### Exercise requirements
Render all of the material below as a Markdown table with the columns "Row" and "Line," giving each line a row number and omitting blank lines.

### Raw records

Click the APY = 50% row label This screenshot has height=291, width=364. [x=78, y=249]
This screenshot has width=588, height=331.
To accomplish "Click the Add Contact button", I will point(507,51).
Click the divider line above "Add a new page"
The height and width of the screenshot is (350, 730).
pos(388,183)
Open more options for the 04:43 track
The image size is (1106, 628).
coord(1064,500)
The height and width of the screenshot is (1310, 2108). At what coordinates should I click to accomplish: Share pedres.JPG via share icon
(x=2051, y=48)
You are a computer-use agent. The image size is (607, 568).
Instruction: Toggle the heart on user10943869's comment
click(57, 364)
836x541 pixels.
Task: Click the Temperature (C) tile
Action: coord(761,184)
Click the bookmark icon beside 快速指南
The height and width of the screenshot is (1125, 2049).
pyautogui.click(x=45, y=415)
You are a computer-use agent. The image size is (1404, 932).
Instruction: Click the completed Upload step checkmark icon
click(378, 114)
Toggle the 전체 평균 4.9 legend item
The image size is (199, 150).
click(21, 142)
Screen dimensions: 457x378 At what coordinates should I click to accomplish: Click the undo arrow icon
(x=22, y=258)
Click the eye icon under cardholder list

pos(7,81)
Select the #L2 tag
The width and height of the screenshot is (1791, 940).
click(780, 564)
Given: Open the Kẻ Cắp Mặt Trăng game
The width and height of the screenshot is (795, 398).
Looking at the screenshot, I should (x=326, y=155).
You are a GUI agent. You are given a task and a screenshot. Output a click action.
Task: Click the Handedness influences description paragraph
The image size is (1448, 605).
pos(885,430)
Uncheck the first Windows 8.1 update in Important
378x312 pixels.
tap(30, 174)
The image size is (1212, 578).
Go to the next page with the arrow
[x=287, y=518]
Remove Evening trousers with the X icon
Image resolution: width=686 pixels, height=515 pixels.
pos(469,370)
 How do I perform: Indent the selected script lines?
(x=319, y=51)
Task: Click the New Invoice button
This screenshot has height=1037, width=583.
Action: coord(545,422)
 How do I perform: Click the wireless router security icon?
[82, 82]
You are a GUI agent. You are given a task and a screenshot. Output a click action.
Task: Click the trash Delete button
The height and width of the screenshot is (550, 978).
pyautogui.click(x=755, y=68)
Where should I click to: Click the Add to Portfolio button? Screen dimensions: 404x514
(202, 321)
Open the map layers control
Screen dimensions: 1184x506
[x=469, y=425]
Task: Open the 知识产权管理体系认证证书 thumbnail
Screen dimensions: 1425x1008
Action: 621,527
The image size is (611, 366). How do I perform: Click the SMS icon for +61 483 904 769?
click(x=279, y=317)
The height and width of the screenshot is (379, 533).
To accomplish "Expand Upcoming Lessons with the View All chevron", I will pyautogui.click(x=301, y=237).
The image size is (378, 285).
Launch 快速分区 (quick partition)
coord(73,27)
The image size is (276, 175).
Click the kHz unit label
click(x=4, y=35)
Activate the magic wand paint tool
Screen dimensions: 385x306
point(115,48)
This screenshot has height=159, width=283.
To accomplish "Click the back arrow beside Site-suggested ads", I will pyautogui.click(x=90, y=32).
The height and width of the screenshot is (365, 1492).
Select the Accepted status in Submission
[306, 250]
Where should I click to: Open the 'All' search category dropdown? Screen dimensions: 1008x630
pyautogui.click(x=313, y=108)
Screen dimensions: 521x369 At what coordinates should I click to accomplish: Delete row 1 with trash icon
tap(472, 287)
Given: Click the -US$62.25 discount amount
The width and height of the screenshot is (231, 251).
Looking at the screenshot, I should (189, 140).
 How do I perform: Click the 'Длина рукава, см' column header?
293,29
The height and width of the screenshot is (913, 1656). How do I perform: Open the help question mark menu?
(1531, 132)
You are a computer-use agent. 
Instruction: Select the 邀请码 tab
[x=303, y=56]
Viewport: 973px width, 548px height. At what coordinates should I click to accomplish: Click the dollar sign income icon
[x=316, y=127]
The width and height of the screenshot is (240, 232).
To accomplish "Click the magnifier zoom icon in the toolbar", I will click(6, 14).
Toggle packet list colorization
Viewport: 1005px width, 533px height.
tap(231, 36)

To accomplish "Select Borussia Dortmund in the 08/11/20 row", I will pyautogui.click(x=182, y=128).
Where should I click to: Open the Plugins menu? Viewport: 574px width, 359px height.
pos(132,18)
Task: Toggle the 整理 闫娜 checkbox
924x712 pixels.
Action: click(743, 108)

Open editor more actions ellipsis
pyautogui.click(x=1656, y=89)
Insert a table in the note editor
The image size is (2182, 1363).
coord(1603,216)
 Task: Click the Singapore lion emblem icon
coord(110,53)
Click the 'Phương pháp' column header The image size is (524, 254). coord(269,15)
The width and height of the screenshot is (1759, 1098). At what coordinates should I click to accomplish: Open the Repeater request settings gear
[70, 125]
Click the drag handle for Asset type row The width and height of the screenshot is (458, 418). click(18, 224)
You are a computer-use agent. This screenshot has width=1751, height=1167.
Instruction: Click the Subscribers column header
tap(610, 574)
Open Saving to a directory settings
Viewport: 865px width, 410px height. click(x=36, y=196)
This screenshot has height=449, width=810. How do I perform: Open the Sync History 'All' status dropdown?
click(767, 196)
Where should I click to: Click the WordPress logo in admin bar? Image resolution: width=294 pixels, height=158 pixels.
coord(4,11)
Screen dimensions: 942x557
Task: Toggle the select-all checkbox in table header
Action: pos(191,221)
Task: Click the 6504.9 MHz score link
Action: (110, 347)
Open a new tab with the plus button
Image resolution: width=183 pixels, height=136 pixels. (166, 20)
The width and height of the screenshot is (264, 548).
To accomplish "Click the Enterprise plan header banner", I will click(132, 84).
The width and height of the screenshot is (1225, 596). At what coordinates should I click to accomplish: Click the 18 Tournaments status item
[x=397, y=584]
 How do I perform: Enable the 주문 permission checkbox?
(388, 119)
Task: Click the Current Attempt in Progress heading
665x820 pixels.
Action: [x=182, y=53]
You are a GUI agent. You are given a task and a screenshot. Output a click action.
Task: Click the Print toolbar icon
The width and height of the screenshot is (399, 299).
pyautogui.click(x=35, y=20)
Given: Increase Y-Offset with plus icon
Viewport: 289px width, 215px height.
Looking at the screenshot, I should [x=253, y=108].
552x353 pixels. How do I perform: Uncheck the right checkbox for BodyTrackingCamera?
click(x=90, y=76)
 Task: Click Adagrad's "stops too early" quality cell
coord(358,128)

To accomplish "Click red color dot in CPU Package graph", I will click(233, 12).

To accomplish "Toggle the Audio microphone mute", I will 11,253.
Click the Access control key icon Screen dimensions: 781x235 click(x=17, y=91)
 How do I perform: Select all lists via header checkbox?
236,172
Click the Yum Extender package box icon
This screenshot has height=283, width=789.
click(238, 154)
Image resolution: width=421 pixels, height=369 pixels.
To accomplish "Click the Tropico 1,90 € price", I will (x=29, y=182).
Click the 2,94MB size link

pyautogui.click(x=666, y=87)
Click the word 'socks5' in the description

### Result of this exercise
| Row | Line |
|---|---|
| 1 | Click the APY = 50% row label This screenshot has height=291, width=364. [x=78, y=249] |
| 2 | This screenshot has width=588, height=331. |
| 3 | To accomplish "Click the Add Contact button", I will point(507,51). |
| 4 | Click the divider line above "Add a new page" |
| 5 | The height and width of the screenshot is (350, 730). |
| 6 | pos(388,183) |
| 7 | Open more options for the 04:43 track |
| 8 | The image size is (1106, 628). |
| 9 | coord(1064,500) |
| 10 | The height and width of the screenshot is (1310, 2108). At what coordinates should I click to accomplish: Share pedres.JPG via share icon |
| 11 | (x=2051, y=48) |
| 12 | You are a computer-use agent. The image size is (607, 568). |
| 13 | Instruction: Toggle the heart on user10943869's comment |
| 14 | click(57, 364) |
| 15 | 836x541 pixels. |
| 16 | Task: Click the Temperature (C) tile |
| 17 | Action: coord(761,184) |
| 18 | Click the bookmark icon beside 快速指南 |
| 19 | The height and width of the screenshot is (1125, 2049). |
| 20 | pyautogui.click(x=45, y=415) |
| 21 | You are a computer-use agent. The image size is (1404, 932). |
| 22 | Instruction: Click the completed Upload step checkmark icon |
| 23 | click(378, 114) |
| 24 | Toggle the 전체 평균 4.9 legend item |
| 25 | The image size is (199, 150). |
| 26 | click(21, 142) |
| 27 | Screen dimensions: 457x378 At what coordinates should I click to accomplish: Click the undo arrow icon |
| 28 | (x=22, y=258) |
| 29 | Click the eye icon under cardholder list |
| 30 | pos(7,81) |
| 31 | Select the #L2 tag |
| 32 | The width and height of the screenshot is (1791, 940). |
| 33 | click(780, 564) |
| 34 | Given: Open the Kẻ Cắp Mặt Trăng game |
| 35 | The width and height of the screenshot is (795, 398). |
| 36 | Looking at the screenshot, I should (x=326, y=155). |
| 37 | You are a GUI agent. You are given a task and a screenshot. Output a click action. |
| 38 | Task: Click the Handedness influences description paragraph |
| 39 | The image size is (1448, 605). |
| 40 | pos(885,430) |
| 41 | Uncheck the first Windows 8.1 update in Important |
| 42 | 378x312 pixels. |
| 43 | tap(30, 174) |
| 44 | The image size is (1212, 578). |
| 45 | Go to the next page with the arrow |
| 46 | [x=287, y=518] |
| 47 | Remove Evening trousers with the X icon |
| 48 | Image resolution: width=686 pixels, height=515 pixels. |
| 49 | pos(469,370) |
| 50 |  How do I perform: Indent the selected script lines? |
| 51 | (x=319, y=51) |
| 52 | Task: Click the New Invoice button |
| 53 | This screenshot has height=1037, width=583. |
| 54 | Action: coord(545,422) |
| 55 |  How do I perform: Click the wireless router security icon? |
| 56 | [82, 82] |
| 57 | You are a GUI agent. You are given a task and a screenshot. Output a click action. |
| 58 | Task: Click the trash Delete button |
| 59 | The height and width of the screenshot is (550, 978). |
| 60 | pyautogui.click(x=755, y=68) |
| 61 | Where should I click to: Click the Add to Portfolio button? Screen dimensions: 404x514 |
| 62 | (202, 321) |
| 63 | Open the map layers control |
| 64 | Screen dimensions: 1184x506 |
| 65 | [x=469, y=425] |
| 66 | Task: Open the 知识产权管理体系认证证书 thumbnail |
| 67 | Screen dimensions: 1425x1008 |
| 68 | Action: 621,527 |
| 69 | The image size is (611, 366). How do I perform: Click the SMS icon for +61 483 904 769? |
| 70 | click(x=279, y=317) |
| 71 | The height and width of the screenshot is (379, 533). |
| 72 | To accomplish "Expand Upcoming Lessons with the View All chevron", I will pyautogui.click(x=301, y=237). |
| 73 | The image size is (378, 285). |
| 74 | Launch 快速分区 (quick partition) |
| 75 | coord(73,27) |
| 76 | The image size is (276, 175). |
| 77 | Click the kHz unit label |
| 78 | click(x=4, y=35) |
| 79 | Activate the magic wand paint tool |
| 80 | Screen dimensions: 385x306 |
| 81 | point(115,48) |
| 82 | This screenshot has height=159, width=283. |
| 83 | To accomplish "Click the back arrow beside Site-suggested ads", I will pyautogui.click(x=90, y=32). |
| 84 | The height and width of the screenshot is (365, 1492). |
| 85 | Select the Accepted status in Submission |
| 86 | [306, 250] |
| 87 | Where should I click to: Open the 'All' search category dropdown? Screen dimensions: 1008x630 |
| 88 | pyautogui.click(x=313, y=108) |
| 89 | Screen dimensions: 521x369 At what coordinates should I click to accomplish: Delete row 1 with trash icon |
| 90 | tap(472, 287) |
| 91 | Given: Click the -US$62.25 discount amount |
| 92 | The width and height of the screenshot is (231, 251). |
| 93 | Looking at the screenshot, I should (189, 140). |
| 94 |  How do I perform: Click the 'Длина рукава, см' column header? |
| 95 | 293,29 |
| 96 | The height and width of the screenshot is (913, 1656). How do I perform: Open the help question mark menu? |
| 97 | (1531, 132) |
| 98 | You are a computer-use agent.  |
| 99 | Instruction: Select the 邀请码 tab |
| 100 | [x=303, y=56] |
| 101 | Viewport: 973px width, 548px height. At what coordinates should I click to accomplish: Click the dollar sign income icon |
| 102 | [x=316, y=127] |
| 103 | The width and height of the screenshot is (240, 232). |
| 104 | To accomplish "Click the magnifier zoom icon in the toolbar", I will click(6, 14). |
| 105 | Toggle packet list colorization |
| 106 | Viewport: 1005px width, 533px height. |
| 107 | tap(231, 36) |
| 108 | To accomplish "Select Borussia Dortmund in the 08/11/20 row", I will pyautogui.click(x=182, y=128). |
| 109 | Where should I click to: Open the Plugins menu? Viewport: 574px width, 359px height. |
| 110 | pos(132,18) |
| 111 | Task: Toggle the 整理 闫娜 checkbox |
| 112 | 924x712 pixels. |
| 113 | Action: click(743, 108) |
| 114 | Open editor more actions ellipsis |
| 115 | pyautogui.click(x=1656, y=89) |
| 116 | Insert a table in the note editor |
| 117 | The image size is (2182, 1363). |
| 118 | coord(1603,216) |
| 119 |  Task: Click the Singapore lion emblem icon |
| 120 | coord(110,53) |
| 121 | Click the 'Phương pháp' column header The image size is (524, 254). coord(269,15) |
| 122 | The width and height of the screenshot is (1759, 1098). At what coordinates should I click to accomplish: Open the Repeater request settings gear |
| 123 | [70, 125] |
| 124 | Click the drag handle for Asset type row The width and height of the screenshot is (458, 418). click(18, 224) |
| 125 | You are a computer-use agent. This screenshot has width=1751, height=1167. |
| 126 | Instruction: Click the Subscribers column header |
| 127 | tap(610, 574) |
| 128 | Open Saving to a directory settings |
| 129 | Viewport: 865px width, 410px height. click(x=36, y=196) |
| 130 | This screenshot has height=449, width=810. How do I perform: Open the Sync History 'All' status dropdown? |
| 131 | click(767, 196) |
| 132 | Where should I click to: Click the WordPress logo in admin bar? Image resolution: width=294 pixels, height=158 pixels. |
| 133 | coord(4,11) |
| 134 | Screen dimensions: 942x557 |
| 135 | Task: Toggle the select-all checkbox in table header |
| 136 | Action: pos(191,221) |
| 137 | Task: Click the 6504.9 MHz score link |
| 138 | Action: (110, 347) |
| 139 | Open a new tab with the plus button |
| 140 | Image resolution: width=183 pixels, height=136 pixels. (166, 20) |
| 141 | The width and height of the screenshot is (264, 548). |
| 142 | To accomplish "Click the Enterprise plan header banner", I will click(132, 84). |
| 143 | The width and height of the screenshot is (1225, 596). At what coordinates should I click to accomplish: Click the 18 Tournaments status item |
| 144 | [x=397, y=584] |
| 145 |  How do I perform: Enable the 주문 permission checkbox? |
| 146 | (388, 119) |
| 147 | Task: Click the Current Attempt in Progress heading |
| 148 | 665x820 pixels. |
| 149 | Action: [x=182, y=53] |
| 150 | You are a GUI agent. You are given a task and a screenshot. Output a click action. |
| 151 | Task: Click the Print toolbar icon |
| 152 | The width and height of the screenshot is (399, 299). |
| 153 | pyautogui.click(x=35, y=20) |
| 154 | Given: Increase Y-Offset with plus icon |
| 155 | Viewport: 289px width, 215px height. |
| 156 | Looking at the screenshot, I should [x=253, y=108]. |
| 157 | 552x353 pixels. How do I perform: Uncheck the right checkbox for BodyTrackingCamera? |
| 158 | click(x=90, y=76) |
| 159 |  Task: Click Adagrad's "stops too early" quality cell |
| 160 | coord(358,128) |
| 161 | To accomplish "Click red color dot in CPU Package graph", I will click(233, 12). |
| 162 | To accomplish "Toggle the Audio microphone mute", I will 11,253. |
| 163 | Click the Access control key icon Screen dimensions: 781x235 click(x=17, y=91) |
| 164 |  How do I perform: Select all lists via header checkbox? |
| 165 | 236,172 |
| 166 | Click the Yum Extender package box icon |
| 167 | This screenshot has height=283, width=789. |
| 168 | click(238, 154) |
| 169 | Image resolution: width=421 pixels, height=369 pixels. |
| 170 | To accomplish "Click the Tropico 1,90 € price", I will (x=29, y=182). |
| 171 | Click the 2,94MB size link |
| 172 | pyautogui.click(x=666, y=87) |
| 173 | Click the word 'socks5' in the description |